Мульти периметрическая цитометрия потока затем применяется к MNC изолированы от CD45.2 клапан-C получателя мышей на 7-й день после получения BMT или либо аллогенных или сингенетических моделей BMT. Средние абсолютные числа доноров CD4 положительные и CD8 положительные Т-клетки, извлеченные из толстой кишки получателя BMT рассчитываются и сравниваются. Таким образом, это может быть важно для выявления и / или количественно редких популяций иммунных клеток в таких моделях мыши.

Редкие подмножества, в том числе донорские производные FOX-P3 положительные Т-регуляторные клетки оцениваются как в сингенных, так и в аллогенных моделях БМТ. Используя этот метод, даже редкие подмножества, такие как донор полученных толстой кишки T нормативных проникновения реципиента мыши толстой кишки, после BMT, могут быть проанализированы. Следует отметить, что Коллагеназа E активна при 37 градусах Цельсия.

Таким образом, все растворы коллагеназы должны быть предварительно разогреты для адекватной активности коллагеназы и тщательно утоляются, чтобы прекратить активность. Этот протокол позволяет большое количество моноядерных клеток, которые могут быть использованы для последующей характеристики Флер цитометрии, молекулярной биологии методы, микроскопия, культура, и сайт, среди других.
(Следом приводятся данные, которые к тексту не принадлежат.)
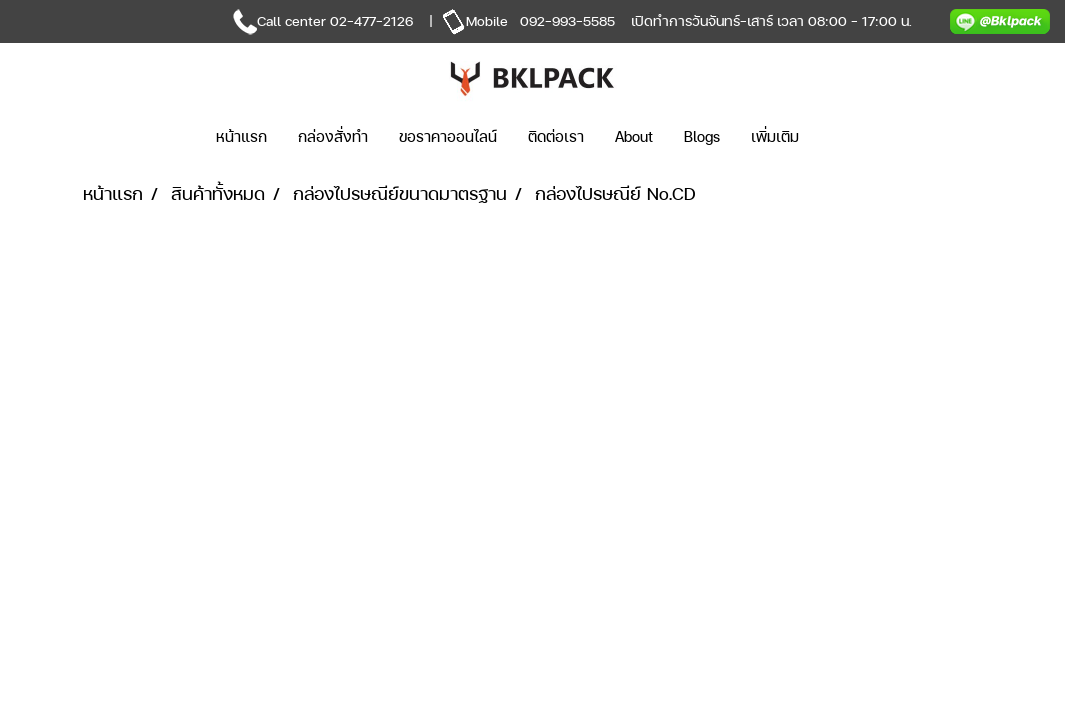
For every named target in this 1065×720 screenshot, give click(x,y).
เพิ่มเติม (775, 136)
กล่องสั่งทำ (333, 136)
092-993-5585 (567, 20)
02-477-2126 (371, 20)
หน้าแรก (241, 136)
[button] (844, 137)
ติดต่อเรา (556, 136)
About (634, 136)
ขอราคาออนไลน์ (448, 136)
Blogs (702, 136)
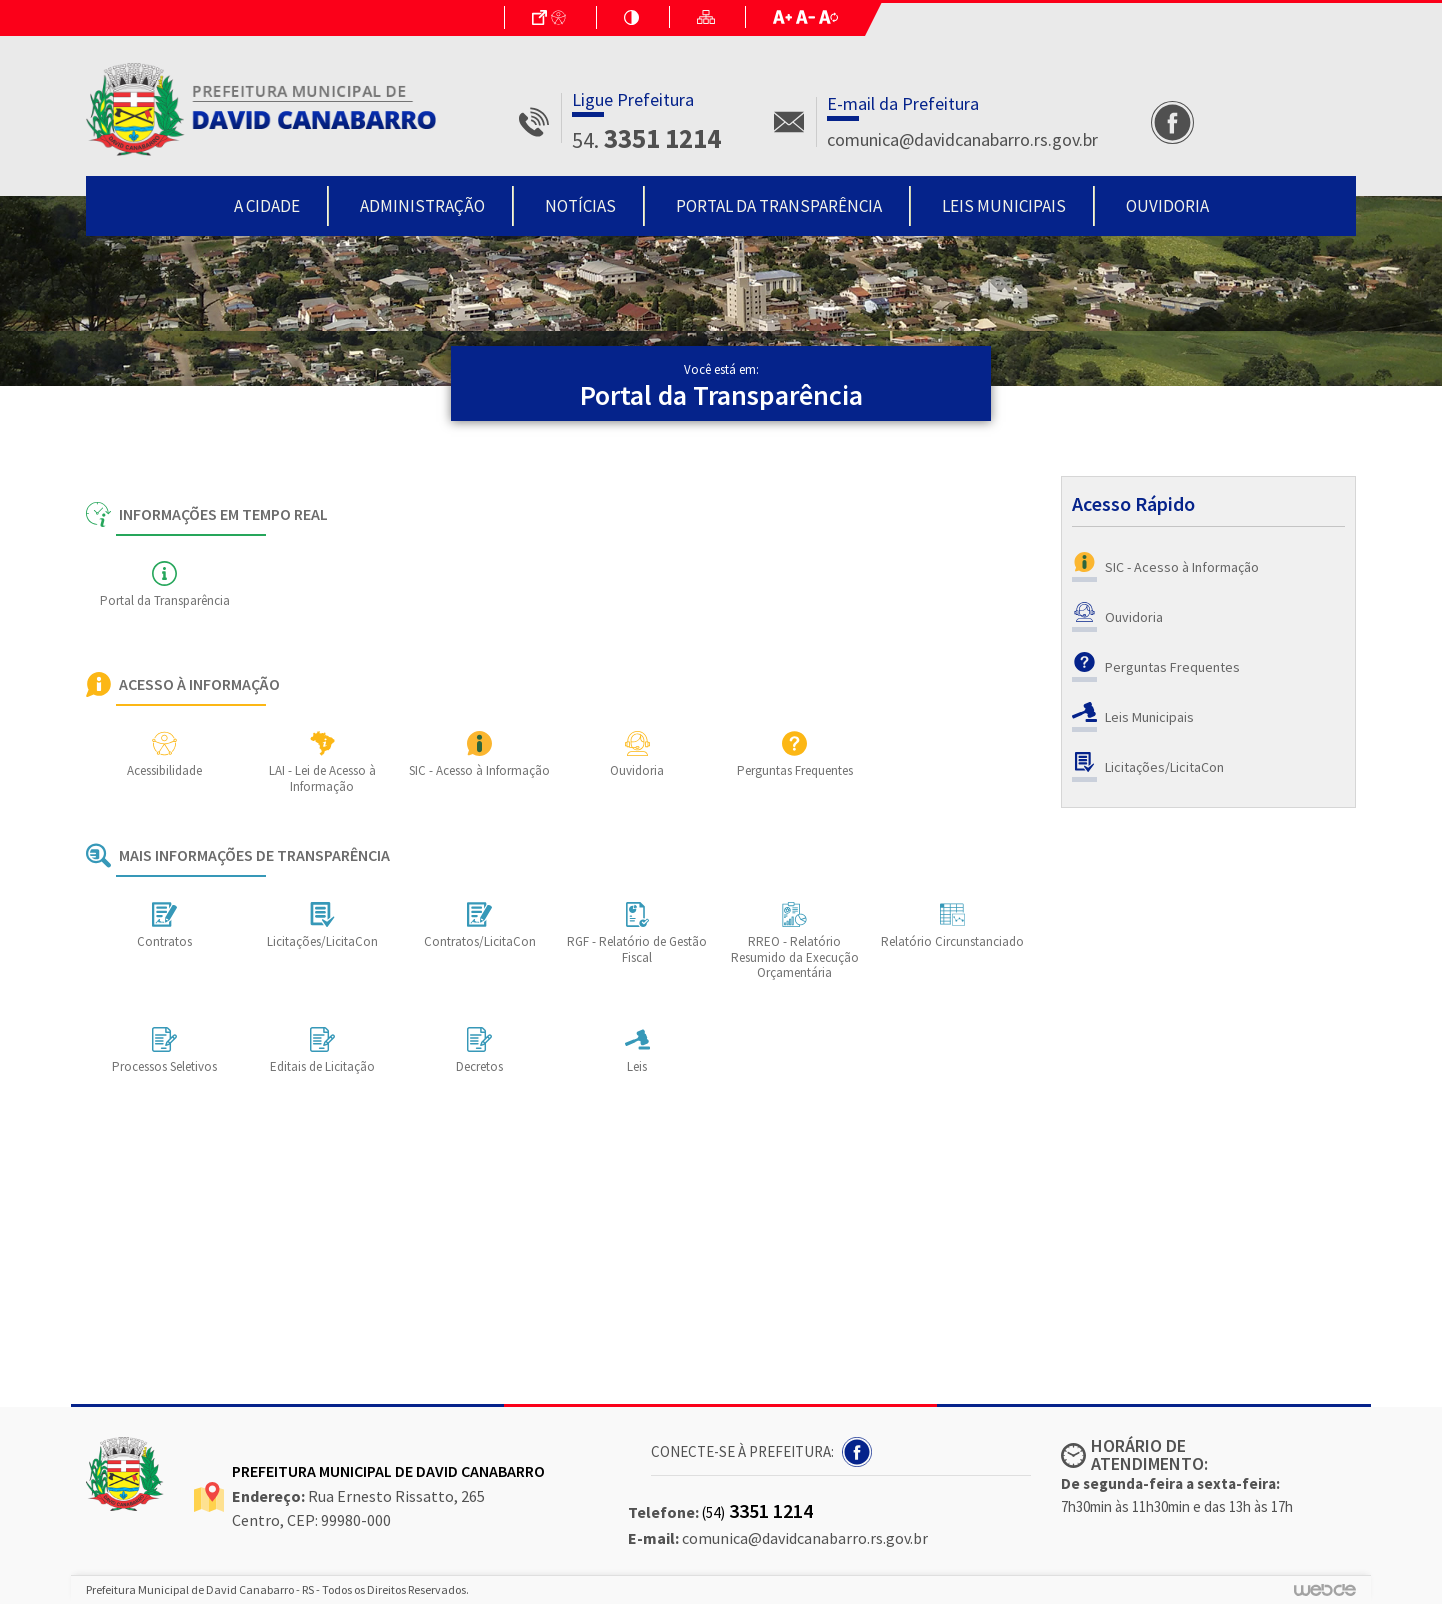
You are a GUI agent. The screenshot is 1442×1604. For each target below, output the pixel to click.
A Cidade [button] (267, 206)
Этот протокол обеспечил надежную оценку воспаления в толстой кишке экспериментальных против контролируемых мышей в модели трансплантации костного мозга.

Тем самым способствуя открытию новых регуляторных иммунных механизмов толерантности к трансплантации. Коллагеназа из Clostridium Istoliticum является реагентом, который должен быть обработан с лабораторными методами безопасности. Он представляет опасность для здоровья при вдыхании и может вызвать раздражение кожи и глаз.